Game 6 and Phil. 3:13-14

After 19 games the Texas Rangers (as of today) are 15-4! Just in case you haven’t noticed that is the best record in all of the Major Leagues.   Honestly, after what happened in Game 6 of the 2011 World Series*, I’m more than a little surprised.

Losing Game 6 and then the World Series was so utterly heartbreaking that I was expecting the team to need a year to put it behind them and move on. Even now, if I stumble across replayed highlights of the game I have to change the channel.  The memory is still to painful, and I assumed the Rangers would suffer from some sort of Game 6 hangover. Apparently I was wrong.

Clearly they have forgotten Game 6 and moved on from that devastatingly painful night.

That’s why these Rangers are an amazing illustration of Philippians 3:13-14

13 Brothers, I do not consider myself yet to have taken hold of it. But one thing I do: Forgetting what is behind and straining toward what is ahead, 14 I press on toward the goal to win the prize for which God has called me heavenward in Christ Jesus.

Many of us know these verses and can even quote them, but for so many Philippians 3:13-14 is all about “straining toward” and “pressing on” which really becomes code for trying harder and working more.   In the end, we are so busy straining and pressing we almost completely ignore the idea of forgetting.  But we shouldn’t because that is how Paul begins the whole thought, “Forgetting what is behind…”

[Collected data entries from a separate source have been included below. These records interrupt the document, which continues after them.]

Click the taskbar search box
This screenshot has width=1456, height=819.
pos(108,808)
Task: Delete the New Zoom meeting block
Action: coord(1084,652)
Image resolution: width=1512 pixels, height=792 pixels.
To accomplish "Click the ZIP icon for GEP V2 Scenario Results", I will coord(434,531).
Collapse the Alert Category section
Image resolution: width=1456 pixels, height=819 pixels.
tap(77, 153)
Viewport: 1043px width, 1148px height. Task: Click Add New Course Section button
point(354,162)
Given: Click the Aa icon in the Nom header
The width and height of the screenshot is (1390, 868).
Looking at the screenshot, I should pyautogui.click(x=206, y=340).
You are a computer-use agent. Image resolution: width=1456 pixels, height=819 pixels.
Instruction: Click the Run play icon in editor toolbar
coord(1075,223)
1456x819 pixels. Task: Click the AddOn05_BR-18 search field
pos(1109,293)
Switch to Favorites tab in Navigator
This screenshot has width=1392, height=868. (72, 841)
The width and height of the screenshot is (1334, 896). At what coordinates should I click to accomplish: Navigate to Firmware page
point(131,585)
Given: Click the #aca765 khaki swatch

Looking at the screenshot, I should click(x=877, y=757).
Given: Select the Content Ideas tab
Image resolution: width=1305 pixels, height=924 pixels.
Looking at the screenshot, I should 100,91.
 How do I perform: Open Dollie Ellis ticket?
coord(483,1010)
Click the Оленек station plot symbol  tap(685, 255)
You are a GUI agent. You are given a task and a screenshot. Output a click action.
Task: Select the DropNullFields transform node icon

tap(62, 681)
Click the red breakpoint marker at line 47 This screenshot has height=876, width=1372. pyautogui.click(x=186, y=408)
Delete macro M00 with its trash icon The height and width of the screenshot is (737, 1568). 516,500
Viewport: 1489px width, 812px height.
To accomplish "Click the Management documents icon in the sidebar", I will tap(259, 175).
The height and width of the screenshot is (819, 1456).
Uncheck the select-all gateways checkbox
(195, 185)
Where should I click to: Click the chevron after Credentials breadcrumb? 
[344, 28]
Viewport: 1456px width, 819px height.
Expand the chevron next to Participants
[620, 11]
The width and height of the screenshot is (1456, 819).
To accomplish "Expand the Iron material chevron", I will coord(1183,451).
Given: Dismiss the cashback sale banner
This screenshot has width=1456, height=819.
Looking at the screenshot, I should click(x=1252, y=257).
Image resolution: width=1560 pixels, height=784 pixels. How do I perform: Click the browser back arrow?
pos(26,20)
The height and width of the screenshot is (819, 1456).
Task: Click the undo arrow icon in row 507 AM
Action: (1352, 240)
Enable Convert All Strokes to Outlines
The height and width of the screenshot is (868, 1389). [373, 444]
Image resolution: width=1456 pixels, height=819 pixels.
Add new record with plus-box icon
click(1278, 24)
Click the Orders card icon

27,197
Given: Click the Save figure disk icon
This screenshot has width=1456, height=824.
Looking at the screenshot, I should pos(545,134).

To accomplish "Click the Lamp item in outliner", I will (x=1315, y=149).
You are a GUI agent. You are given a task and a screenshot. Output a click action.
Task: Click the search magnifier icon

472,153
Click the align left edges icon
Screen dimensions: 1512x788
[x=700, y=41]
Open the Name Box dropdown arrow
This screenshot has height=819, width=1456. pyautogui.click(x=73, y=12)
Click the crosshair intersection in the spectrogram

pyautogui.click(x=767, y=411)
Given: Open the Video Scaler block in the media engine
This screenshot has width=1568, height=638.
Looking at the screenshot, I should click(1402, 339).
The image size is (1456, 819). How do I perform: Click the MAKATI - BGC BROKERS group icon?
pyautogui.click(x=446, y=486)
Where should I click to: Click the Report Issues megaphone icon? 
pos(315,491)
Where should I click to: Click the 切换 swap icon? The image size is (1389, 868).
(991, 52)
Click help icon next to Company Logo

Somewhere in our past we all have a Game 6, a devastating mistake, a heartbreaking failure that fills us with the cold ache of regret.  Our problem isn’t that we have a past,  it’s that we don’t forget it.   We end up shackled to the guilt, and tangled in the shame of our old lives.  Too often the shadow of our past hangs over us so that our “straining toward” and “pressing on” is really just an effort to make up for when we fell short.

Paul had his own history of Game 6 meltdowns, but he knows that in Christ we aren’t defined by our past.  When he penned “Forgetting what is behind…” he was reminding us that there is nothing we can add to what he has already done, nothing we can give that would equal his sacrifice. Through the cross God dealt with our sin with such ferocious finality that the only thing left for us to do is turn our back and leave it behind as we strain toward what is ahead and press on toward the goal.

But it starts when we forget what is behind.

*In case you don’t remember in Games 6 the Rangers were one strike away from winning the World Series, not once but TWICE in the same game only to lose the game and ultimately the series.